André Junqueira é presidente da ANCP, Academia Nacional de Cuidados Paliativos. Essa área da medicina é reconhecida por sua capacitação em dar más notícias. André me disse ver um grande retrocesso nesse aspecto porque as UTIs mais modernas já estavam se humanizando e permitindo a visita praticamente por 24 horas. E agora vemos, novamente, uma distância entre o médico e o paciente. Mas por um motivo bem diferente.
“Eu trabalho com dois novos desafios, a insegurança e a imprevisibilidade. No cenário do COVID-19, a gente não sabe realmente o que vai acontecer. É diferente falar sobre um câncer em fase avançada. Não temos uma segurança das possibilidades. Há perguntas que não temos respostas, como: Onde será que ele se contaminou? E se tivesse feito exame mais cedo?”.

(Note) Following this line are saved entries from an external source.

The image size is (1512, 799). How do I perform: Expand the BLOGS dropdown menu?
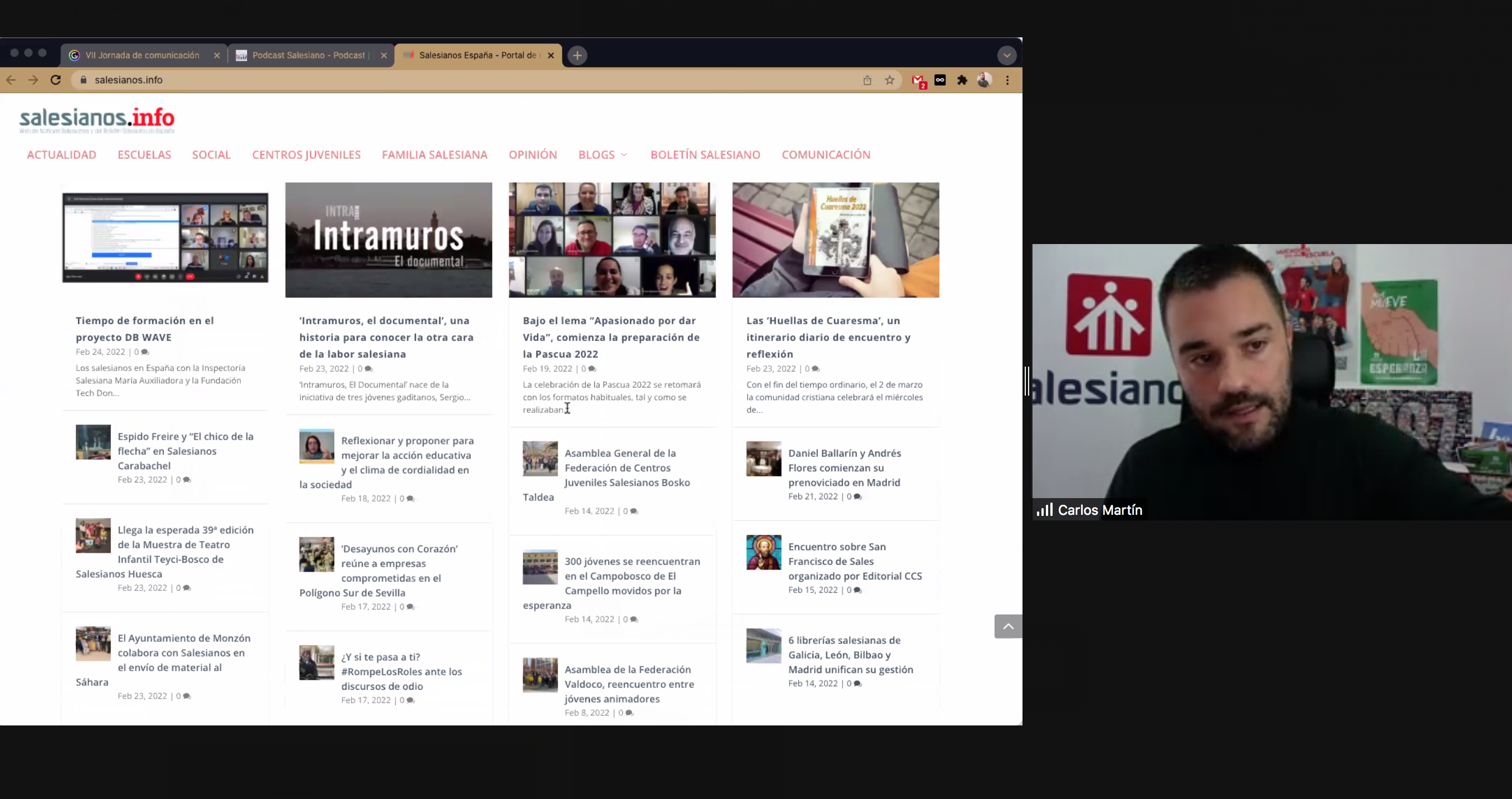coord(603,155)
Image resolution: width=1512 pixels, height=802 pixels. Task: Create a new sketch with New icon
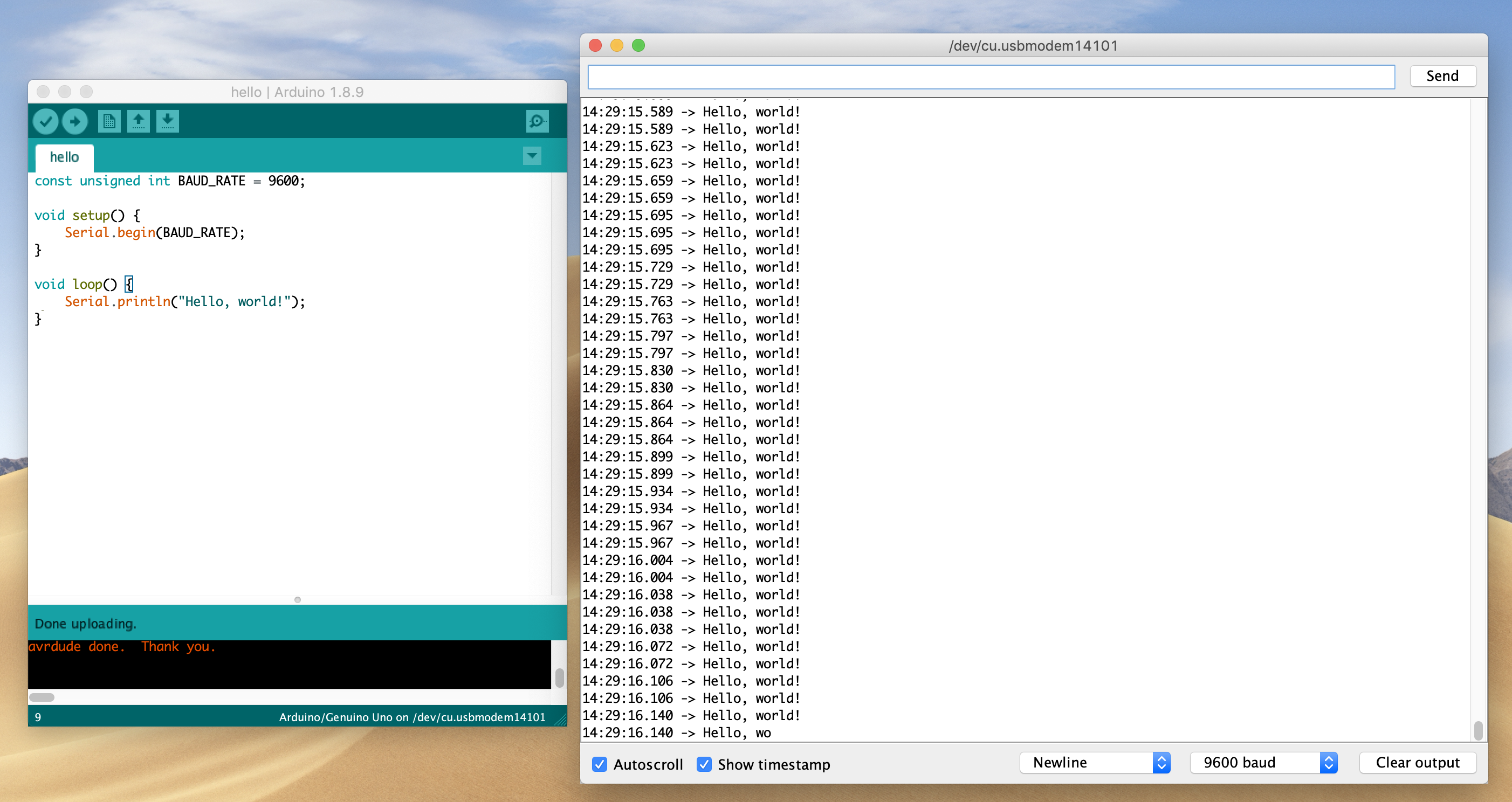point(109,121)
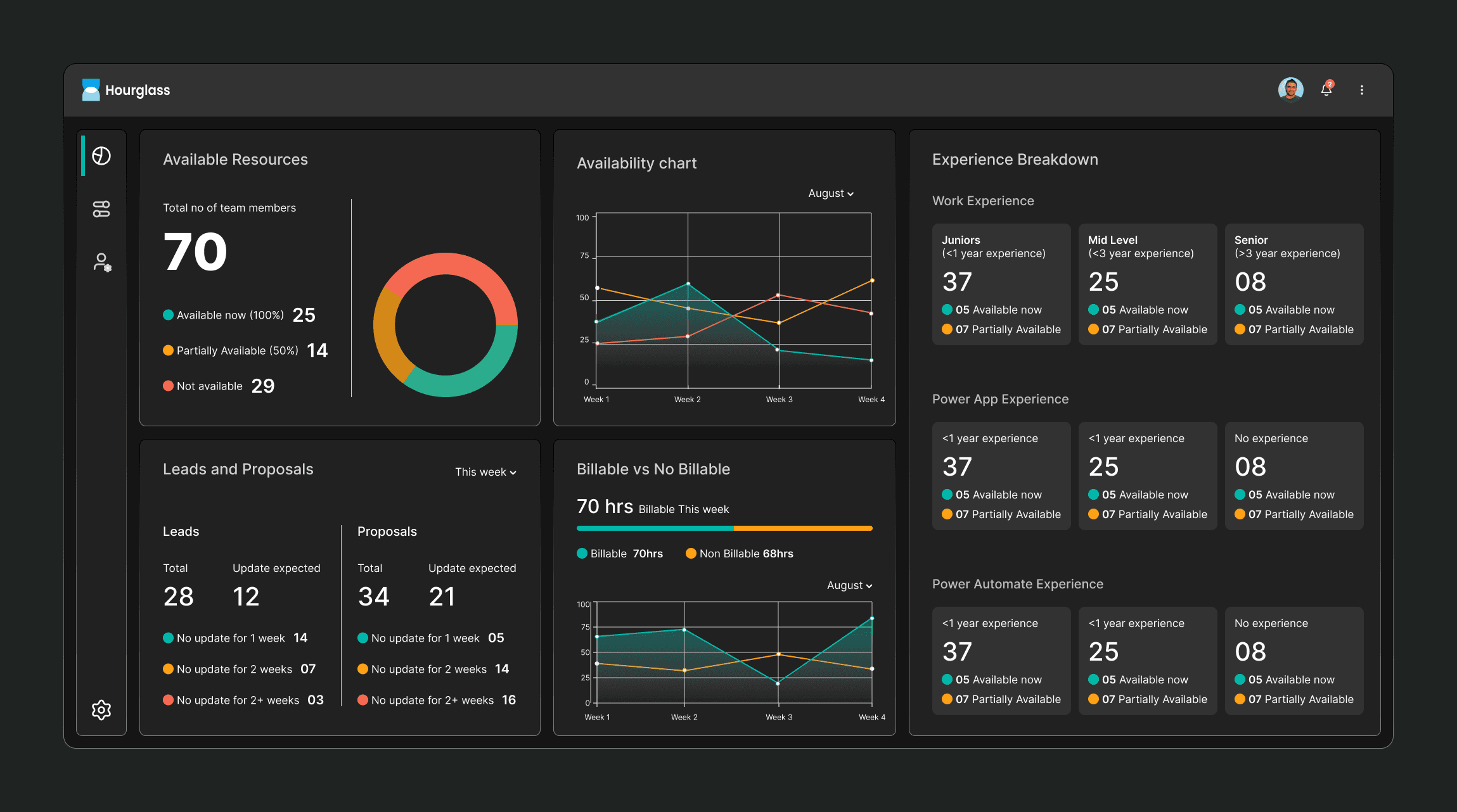Click the Not available red legend dot
The image size is (1457, 812).
tap(168, 386)
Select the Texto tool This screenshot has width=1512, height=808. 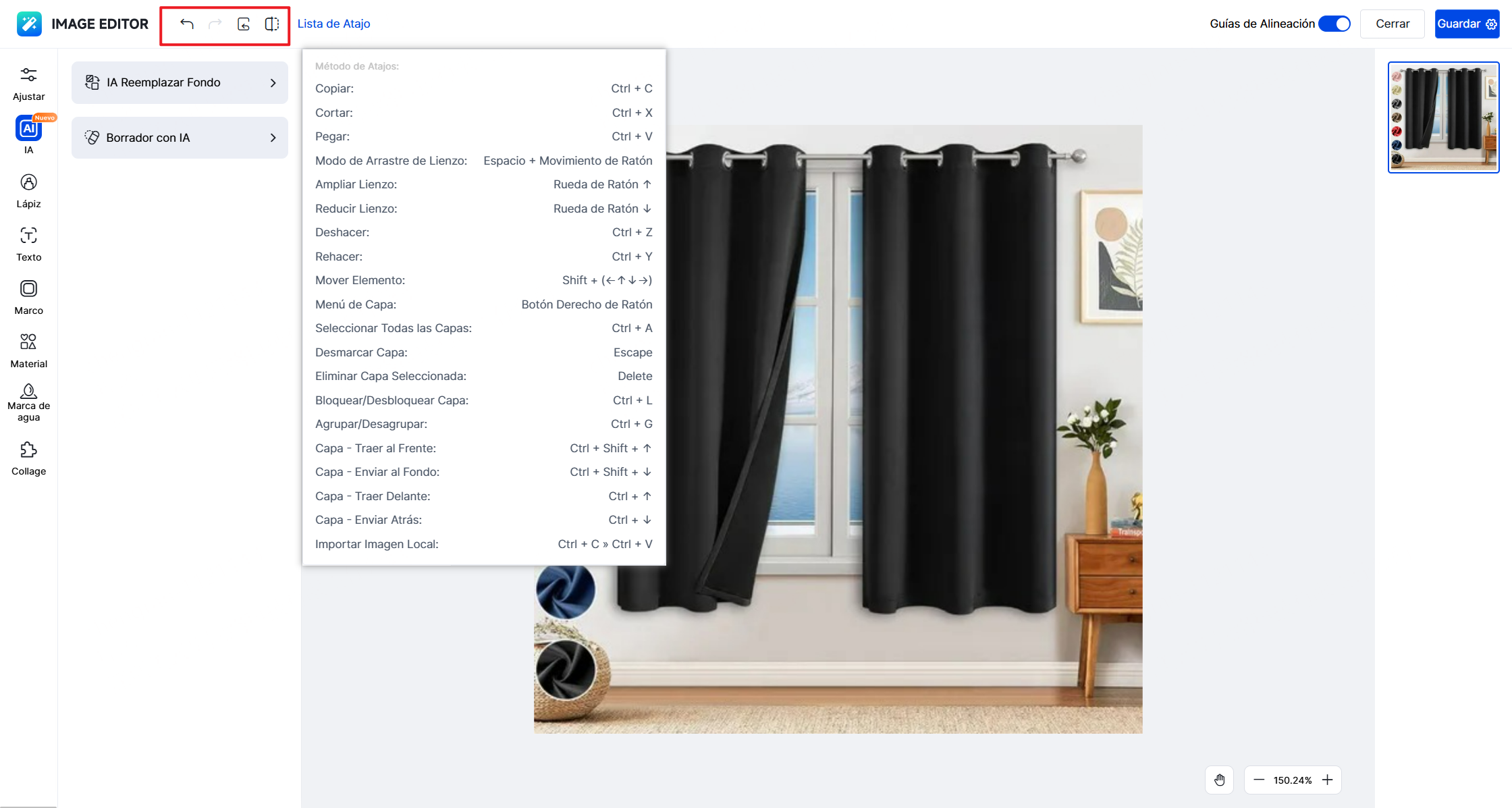click(28, 244)
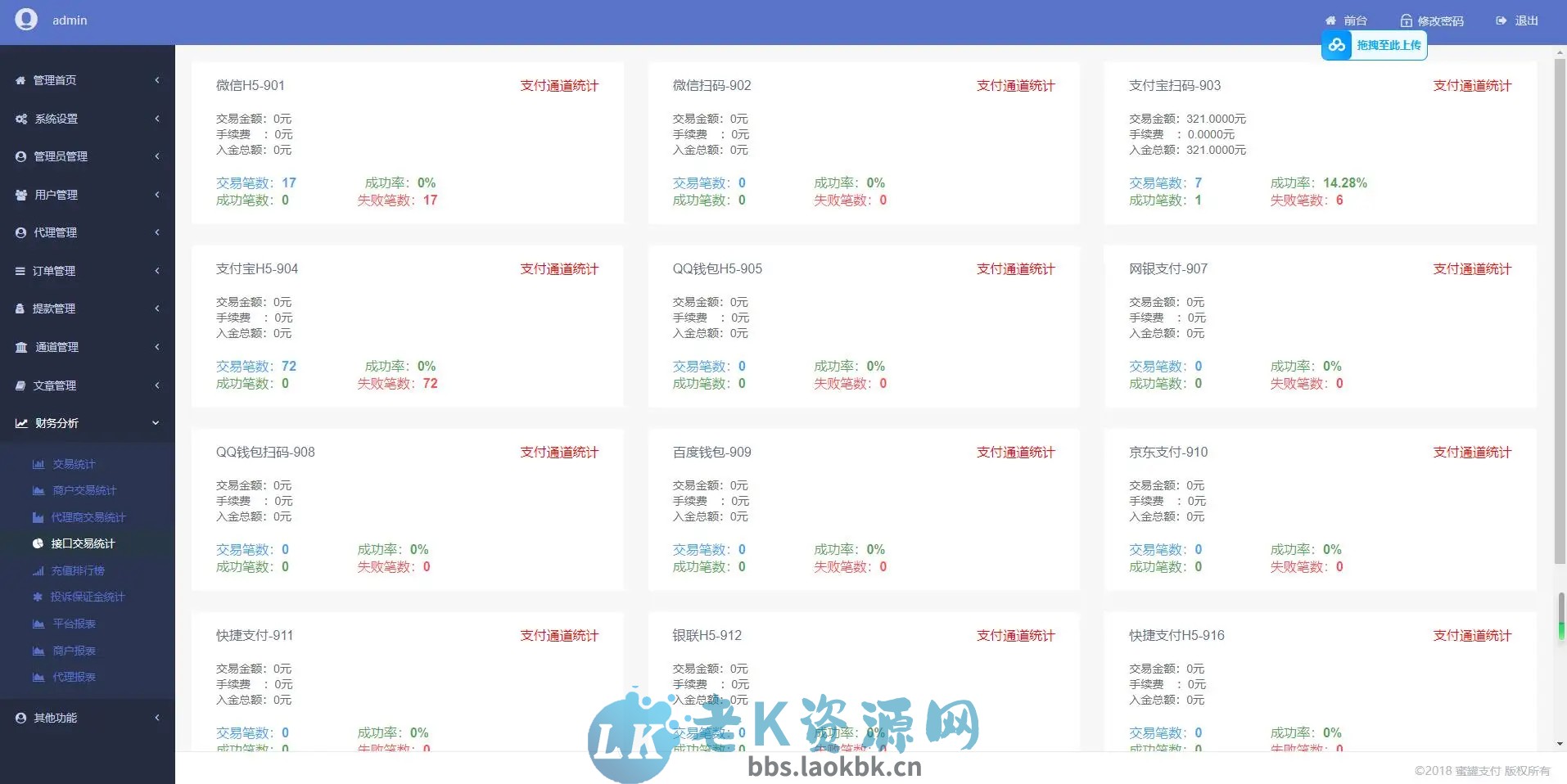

Como protocolo, ele indica tentar aproximar o paciente dos familiares virtualmente, com teleconferência, tablet, e filmar a pessoa. “Mas não podemos fazer isso com os pacientes sedados e intubados, por respeito. Não sabemos se ele deixaria ser visto assim”.
Ele me encaminhou um guia de comunicação para profissionais de saúde na pandemia COVID-19, desenvolvido por uma instituição americana, VitalTalk, e adaptada pela ANCP.
O guia oferece orientações, em forma de perguntas e respostas, às diversas situações que necessitam de uma comunicação entre o profissional de saúde e seu paciente ou familiar. São momentos como a triagem, quando alguém está com medo de estar contaminado, a admissão do paciente no hospital ou UTI, nas conversas sobre tomadas de decisão (tratamentos, procedimentos), na informação de más notícias pelo telefone e como o profissional pode pedir ajuda para lidar com determinada situação.
Na comunicação de más notícias aos familiares, primeiro aconselha-se perguntar se a pessoa está em um local onde possa falar. Após essa introdução, passar a informação da morte do parente, dar espaço para momentos de silêncio e oferecer apoio: “Eu sinto muito”. “Estou aqui”. “Eu posso imaginar como tudo isso está sendo um choque para você. É uma situação muito triste e difícil”.
Há itens relacionados à possível antecipação dos profissionais sobre reações de pacientes e familiares. Por exemplo: “Eu não sei como dizer para esta adorável senhora que eu não posso colocá-la na UTI e que ela ta morrendo”. O guia orienta: “Lembre-se do que você pode fazer. Você pode ouvir sobre o que ela ta preocupada, pode explicar o que está acontecendo, pode ajudá-la a se preparar, pode estar junto. Essas atitudes são especiais”.
André já permitiu a visita de familiares para um último encontro. “Em casos muito difíceis, quando a família está em sofrimento muito grande, deixamos entrar para despedir à distância e toda paramentada. A nossa maior preocupação é promover essa despedida”.
Ele se emociona quando consegue ajudar uma família mesmo nessas condições.
“Apesar do cenário triste, quando a gente consegue reestabelecer a confiança, a gratidão da família é enorme. Eles agradecem muito o esforço da equipe e do hospital de promover a despedida, acolhimento e empatia. É algo que está se valorizando cada mais”.